Hello - I’ve been exploring the q2-longitudinal
plugin to see if I can find a way to avoid stratifying before running ANCOM to identify differentially abundant features. I’m a bit confused about a couple of outputs. I’m probably pushing some of these techniques to their limits re sample size. Apologies in advance if this borders on interpretation of results vs interpretation of techniques - but hopefully might be helpful to others working through q2-longitudinal
with questionable sample sizes.
For context - this is a follow-up from this post where @jwdebelius suggests trying LME models to deal with timepoints as nested variables.
I’m working in a system that doesn’t allow for many replicates - the best we can do is return several times, however, the source community isn’t stable enough for temporal replicates to be treated as true replicates. I’m testing the effects of flow rate (fast vs slow) and substrate (rock vs glass) on community structure. There are 4 timepoints (deployments), each time point consists of a single ‘source’ community sample, and a combination of flow rate and substrate factors. The experimental designs are unbalanced due to technical challenges:
Factors:
Deployment (4 levels)
Source (2 levels; fast, slow)
Fill (2 levels; rock, glass)
Design
deployment 1: 1 source; fast (2x glass, 4x rock); slow (2x glass, 2x rock)
deployment 2: 1 source; fast (2x glass, 4x rock); slow (2x glass, 2x rock)

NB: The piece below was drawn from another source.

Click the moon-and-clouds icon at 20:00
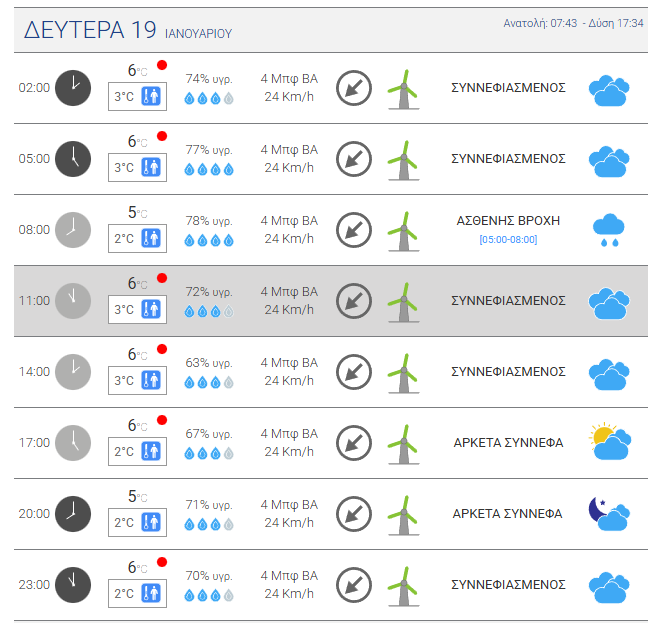608,513
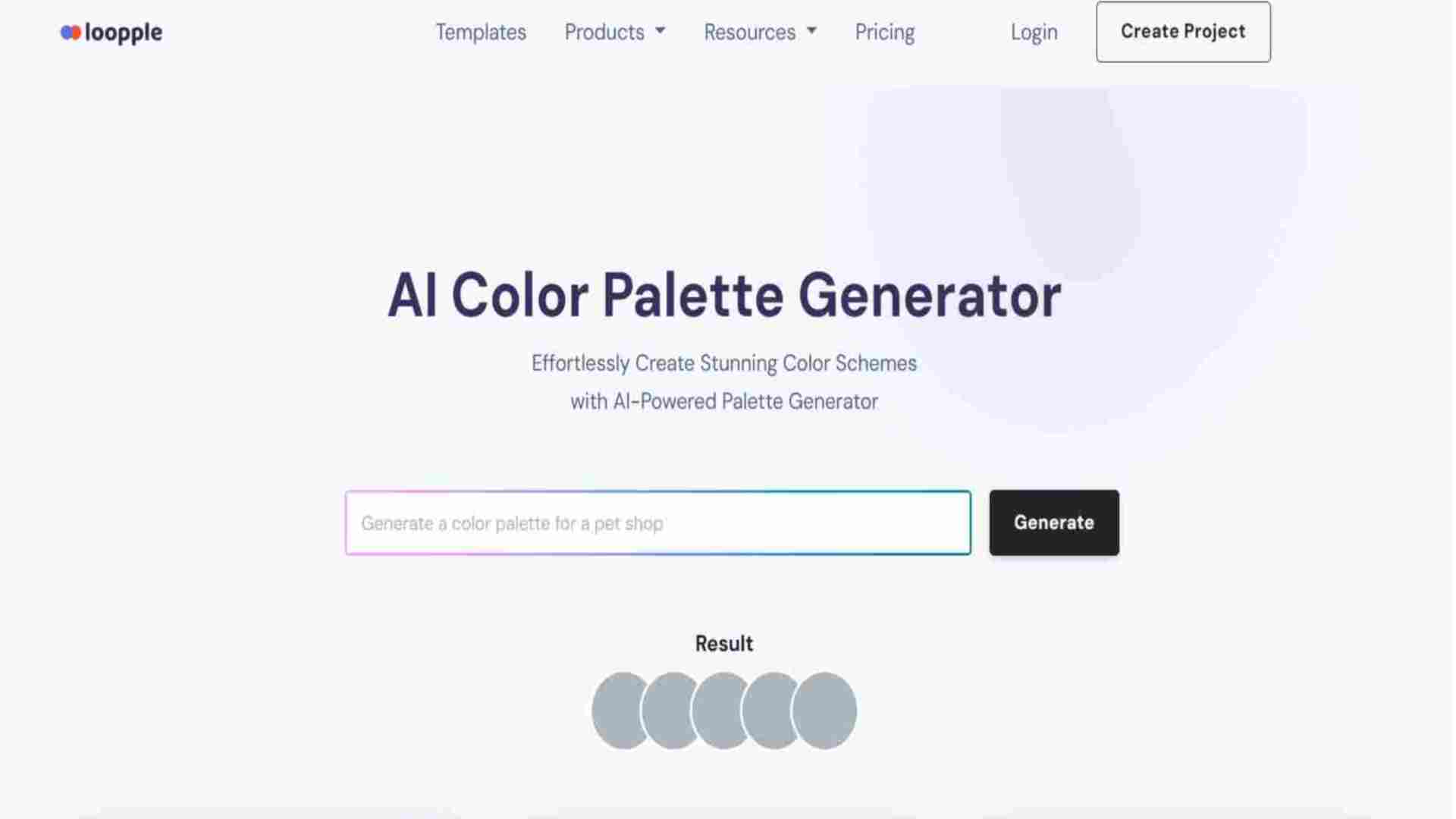Click the first color result circle
This screenshot has height=819, width=1456.
point(622,710)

deployment 3: 1 source; fast (2x glass, 4x rock); slow (2x glass, 2x rock)
deployment 4: 1 source; fast (1x glass, 2x rock); slow (1x glass, 2x rock)
The data I’m using for discrimination are the Bray Curtis distances calculated on the 4th root of relative abundance. Following this study showing that Bray Curtis calculated on proportions performs well at discriminating between different communities at a variety of effect sizes. I also calculated the Bray Curtis distances on the 4th root of relative abundance for only the 0.01% most abundant features. A Mantel test suggested a strong correlation between the distance matrices calculated on both the full and thresholded communities (Spearman Rho >0.98, p = 0.001), and so I proceeded with the thresholded data to minimize the effect of rare features most likely to be influenced by uneven library sizes.

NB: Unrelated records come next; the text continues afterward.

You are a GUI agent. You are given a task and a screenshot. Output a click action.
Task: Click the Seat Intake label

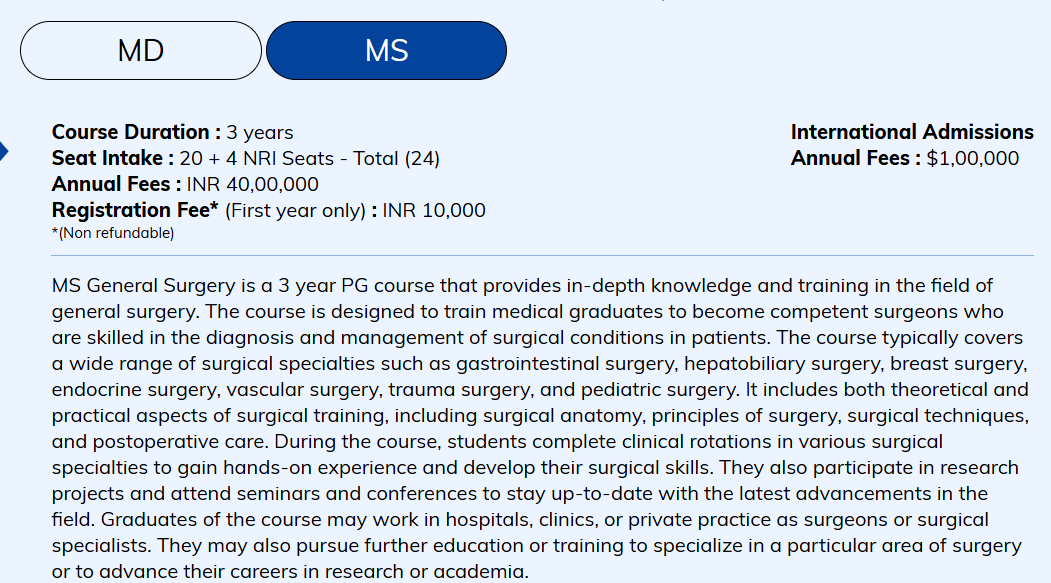113,158
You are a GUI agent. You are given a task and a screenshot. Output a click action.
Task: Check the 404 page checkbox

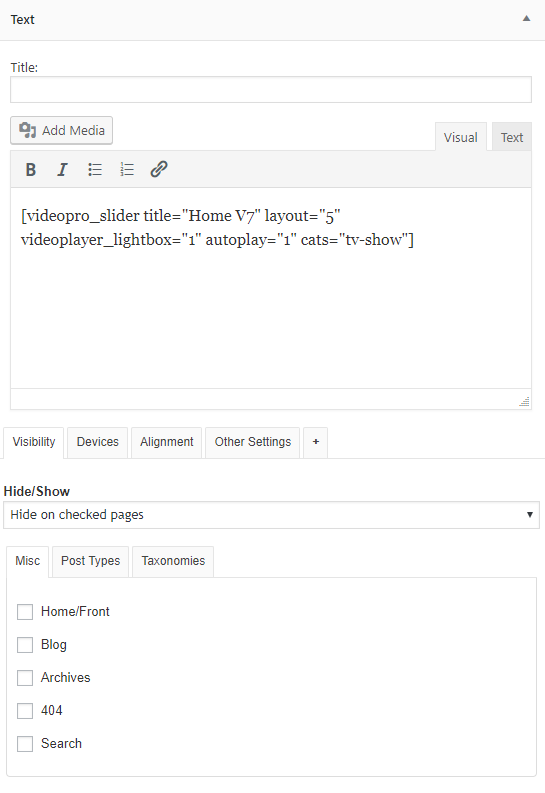(x=25, y=711)
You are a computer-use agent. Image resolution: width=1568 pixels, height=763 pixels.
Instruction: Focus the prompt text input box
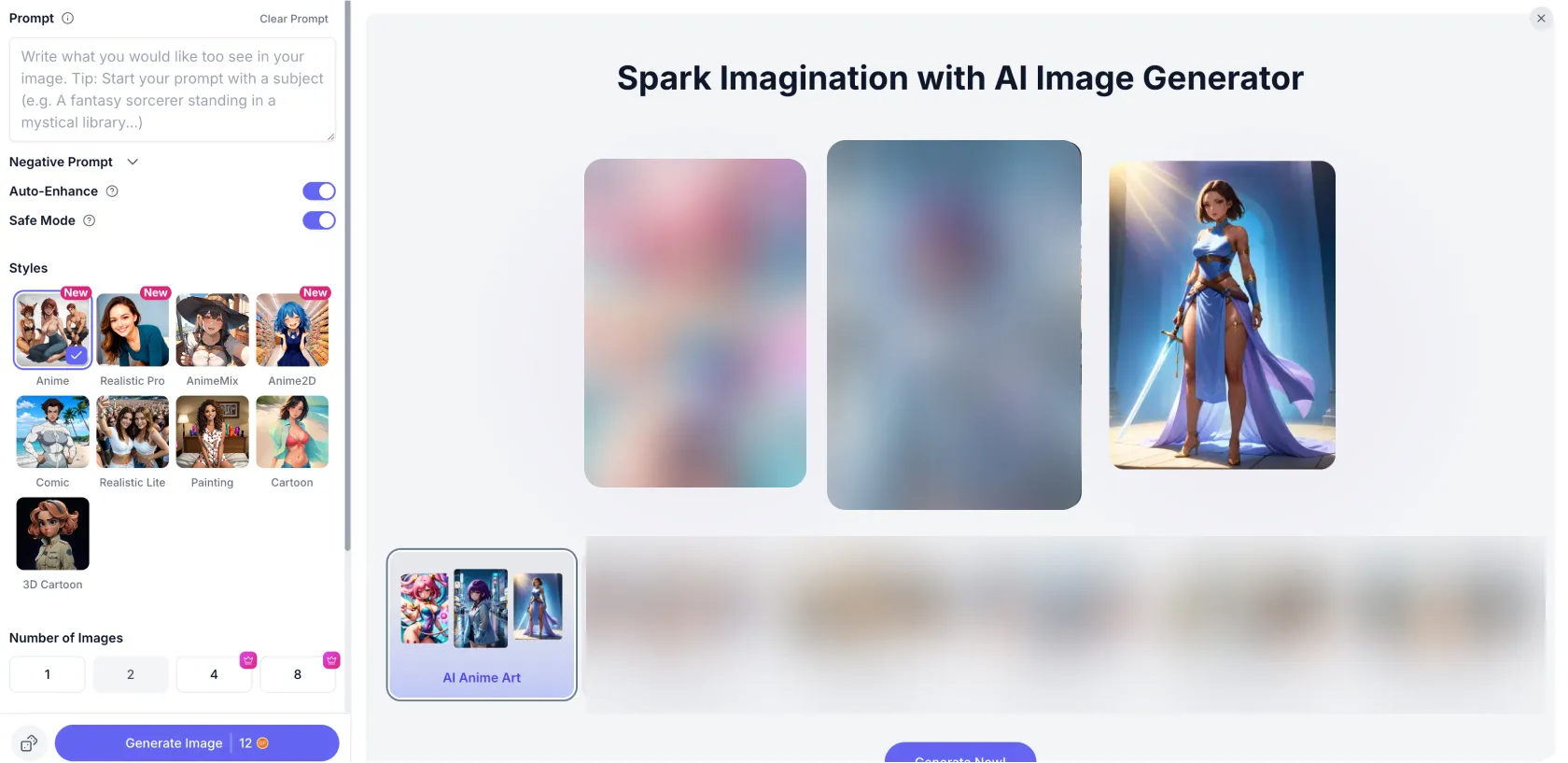[x=173, y=90]
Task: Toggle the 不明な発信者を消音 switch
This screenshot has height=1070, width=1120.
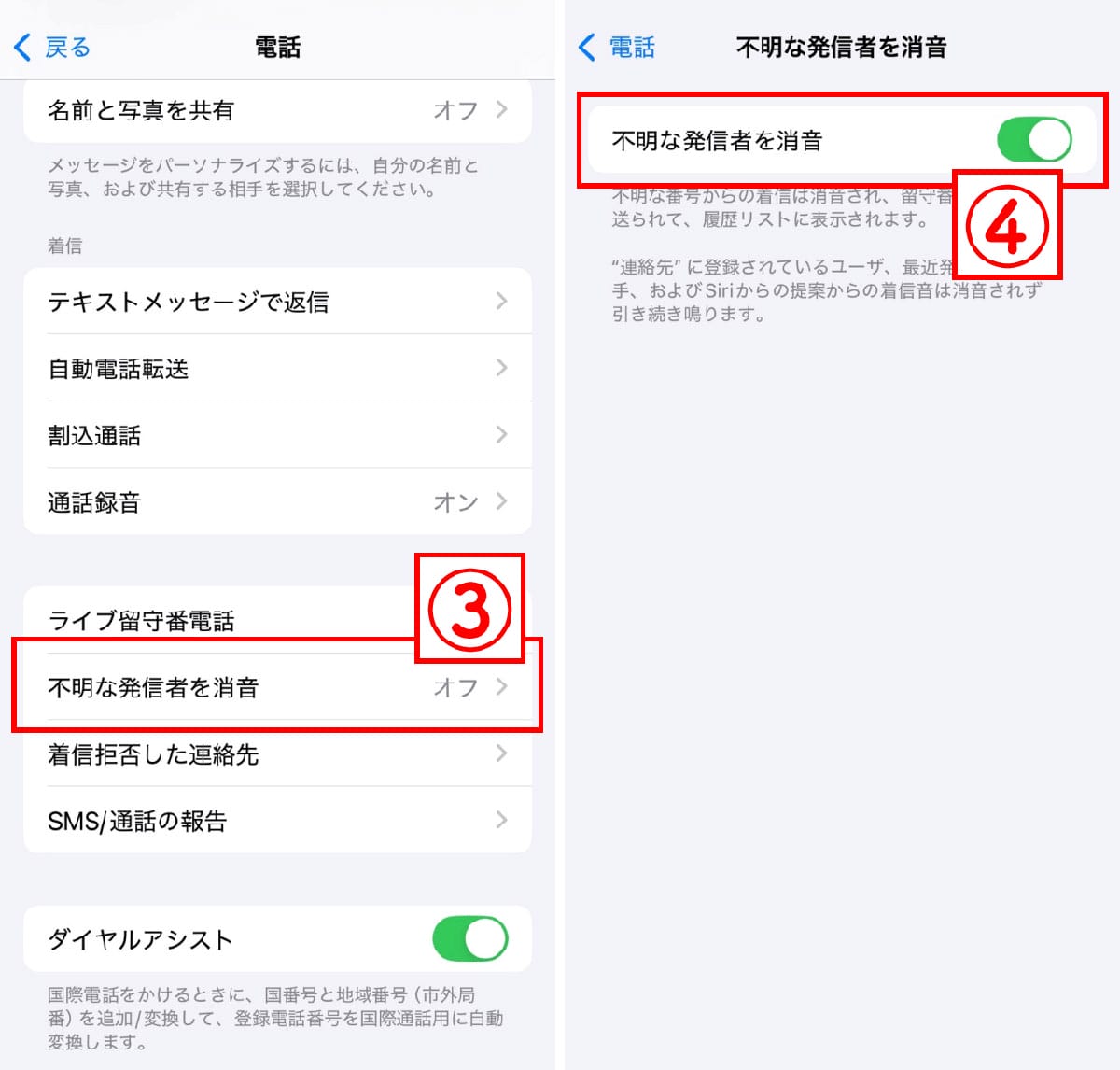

A pairwise PERMANOVA indicated there was a significant difference between deployments (all paired deployments p <0.05), PERMDISP did not indicate a significant difference in dispersion between samples. ADONIS (deployment * source * fill), indicated a significant effect of deployment (R2 = 0.20, p=0.001), source (R2 = 0.15, p=0.001), and fill (R2 = 0.08, p=0.001) as well as a higher order significant interaction between deployment:source (R2 = 0.06, p = 0.002). Taken together, my understanding is that I should really stratify by deployment before proceeding with differential abundance testing. However, ANCOM only controls FDR <5% for sample sizes >10, and I was concerned about a high FDR penalty, and low statistical power if I stratified.
(sorry for the length of the preamble…) So I decided to use the q2-longitudinal plug-in to identify features predictive of state (deployment), remove these from my original distance matrix, and find out if there was still a significant difference between deployments, and a significant effect of deployment to justify not stratifying by deployment.
-
I ran
first-distances
to visualize the change in distances between each deployment for each ‘subject’ (I defined a subject as a specific combination of fill and source repeated each deployment with 3 subjects missing from each source in the final deployment). Fed this intoqiime longitudinal linear-mixed-effects
I received the following error:
Linear model will not compute due to singular matrix error. This may occur if input variables correlate closely or exhibit zero variance. Please check your input variables. Removing potential covariates may resolve this issue.
I’m pretty sure this is a result of the fact that I have no replicates for the source community at each time point as suggested here. I’ll re-run without the source samples, but I’m worried about the low number of replicates and the fidelity of the model. -
Using
qiime longitudinal feature-volatility
without the source samples, I identified features important to predicting state (deployment) using a Random Forest Regressor. The model had reasonable accuracy (r2 = 0.823, p = 0.002), so I have some confidence in the features identified. I then filtered the 30 most ‘important’ features from my distance matrix.
Here’s where I don’t understand:
The follow up pairwise PERMANOVA not only showed that there was still a significant difference between deployments, but in all pairwise comparisons between deployments, the test-statistic increased, and p value decreased. Doesn’t this suggest that there is a greater difference between the deployments as suggested by BC after removing the features most predictive of state? Similarly, ADONIS was the same as before (actually, exactly the same, which strikes me as odd…). The same new distance matrix with the 30 ‘most important’ samples removed was used for both PERMANOVA and ADONIS, and the PERMANOVA results were not what I expected, but different, so I don’t think I somehow confused the input tables (I also made sure I didn’t accidentally keep the important features, and that they were excluded during filtering). Am I completely misinterpreting the results of feature-volatility
and the effect of the ‘important features’ on contributing to the differences between states?
Thanks for all the insightful discussions!